> **EXERCISE PROMPT**
Lines from the one with "You are a computer-use" to the end of the material, both included: print them exactly and print nothing else. Omit the pictures.

Start of ENTRIES SUPPLIED

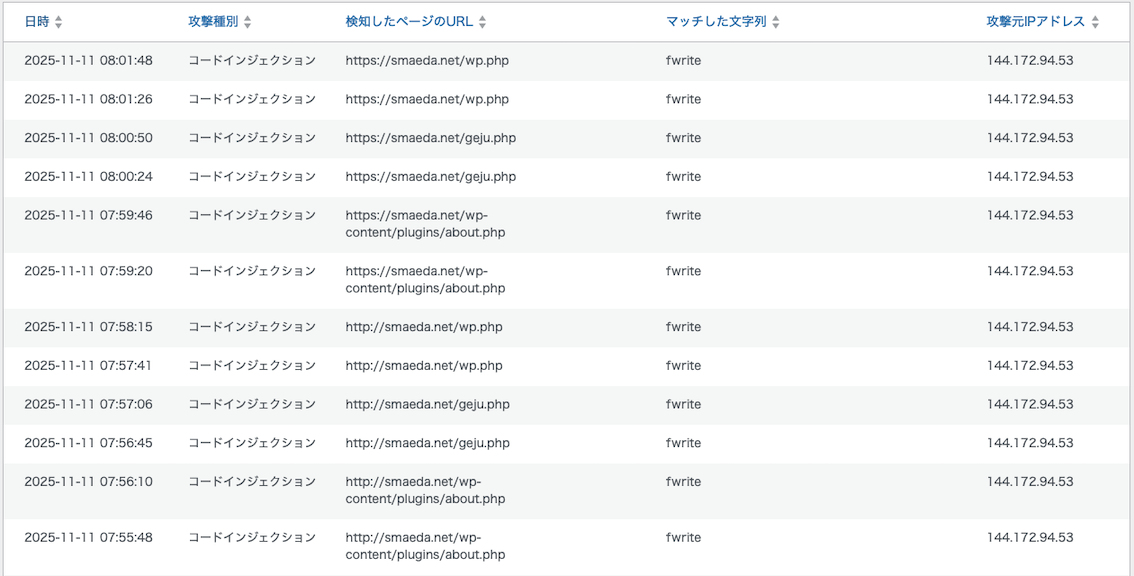
Task: Click the sort arrows beside 攻撃種別
Action: click(248, 22)
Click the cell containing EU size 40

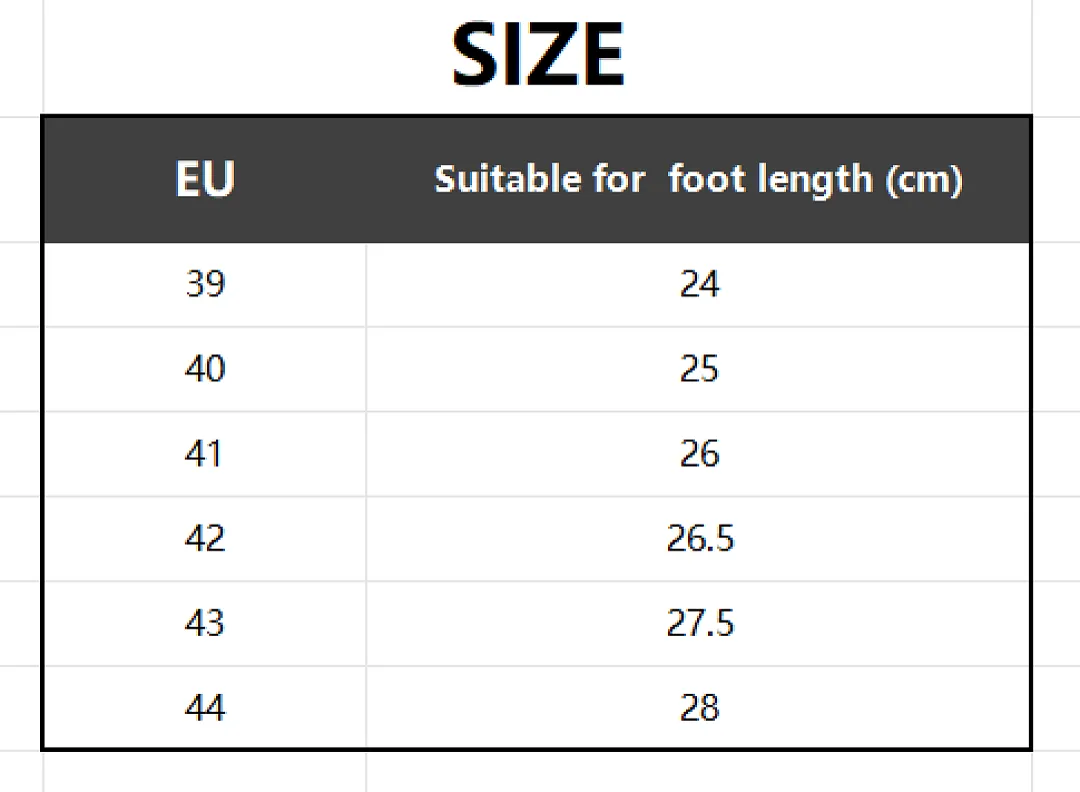205,369
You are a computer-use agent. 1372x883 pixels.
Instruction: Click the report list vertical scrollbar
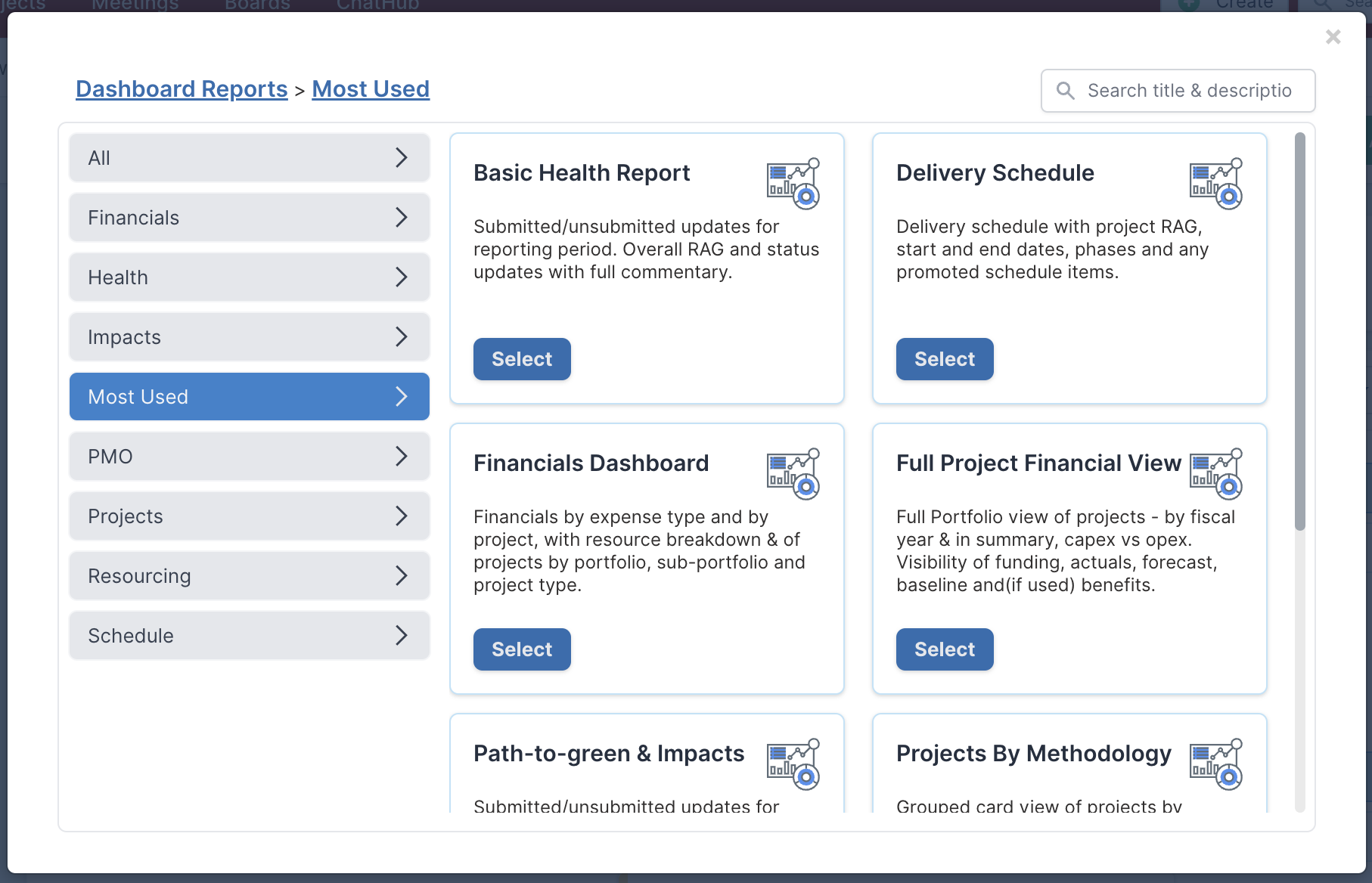pos(1299,332)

End of ENTRIES SUPPLIED

> **EXERCISE RESPONSE**
You are a computer-use agent. 1372x883 pixels.
Instruction: Click the report list vertical scrollbar
pos(1299,332)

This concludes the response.